There's an island called Nuncio, filled with former postal workers. Its shores are covered in undelivered mail. There is a "Dead-letter Office" where a friendly rat-engineer used a special machine to retrieve and restore damaged post. In the basement, a storage room opens into a seemingly bottomless cavern, where all the misdirected mail of all the ages has gone to die.

There's Port Cecil, where everyone obsessively plays chess with pieces of carved gemstone. When my captain sat down to play, he went into a trance and began making moves according to the will of the primeval forces that govern the underworld, and played until his hands began to bleed.

Then I sailed onward to Mt. Palmerston, where I had tea with a lonely deviless who guards the road to a hellish volcano. She was charming and generous, and was very polite when she asked me to give her my soul.

There is a mix of offbeat charm and profound, uneasy weirdness that permeates every inch of Sunless Sea. It's a testament to developer Failbetter Games' tremendous writers that this world, built almost entirely through text dialog boxes and suggestive map art, is so absorbing.

But here's the rub: Sunless Sea is as much a text adventure (or hyperlink adventure, if you prefer) as it is a naval-combat roguelike. While most of your time in the game is spent piloting a tiny ship around the darkened Unterzee, encountering sea monsters and pirates, and discovering new islands and ports, much of the action unfolds via the act of reading snippets of text and then choosing from among a menu of options.

This is familiar territory for people who've played Failbetter's Fallen London, a free text adventure. But for people expecting something a bit more like Sid Meier's Pirates, where different actions and encounters throw you into a different minigame, much of Sunless Sea might seem passive.

It doesn't help that combat isn't all that involving. Enemies just slug away at you, and many of them can be easily outmaneuvered, especially if there are any rocks or inlets to help you confuse them. I rarely had much trouble taking on a bigger ship or a giant sea monster if I had a halfway decent gun and some hitpoints to spare.

The thing is, Sunless Sea really is about the journey – and I don't mean that metaphorically. Where skill and experience come into play is in how you manage the precious resources of fuel, food, and sanity in your travels.

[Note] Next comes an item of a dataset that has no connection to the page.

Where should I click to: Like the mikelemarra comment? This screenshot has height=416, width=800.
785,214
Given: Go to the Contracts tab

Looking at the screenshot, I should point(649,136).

Fuel and supplies are fairly expensive, and there are very few "milk-run" type journeys you can make. Sunless Sea consistently pushes you to explore farther, to risk more, and make bolder gambles.

When they pay off, you come back into port full of valuable loot: the Admiralty will pay well for maps and intelligence. An Alarming Scholar will reward you handsomely for forbidden knowledge and rare specimens. The market is always hungry for exotic, foreign goods. One cruise can give you enough money to buy better equipment for your ship, fill it to the brim with fuel and food that could take you around the world, and recruit some of the best officers money can buy.

When your risks don't turn out, you perish. Your crew goes mad somewhere at sea, because the Unterzee is so scary and wrong that just sailing its waters will drive people crazy over time. Or you run out of fuel and have to abandon ship, and nobody ever makes it home. Or your crew starves and turns to cannibalism.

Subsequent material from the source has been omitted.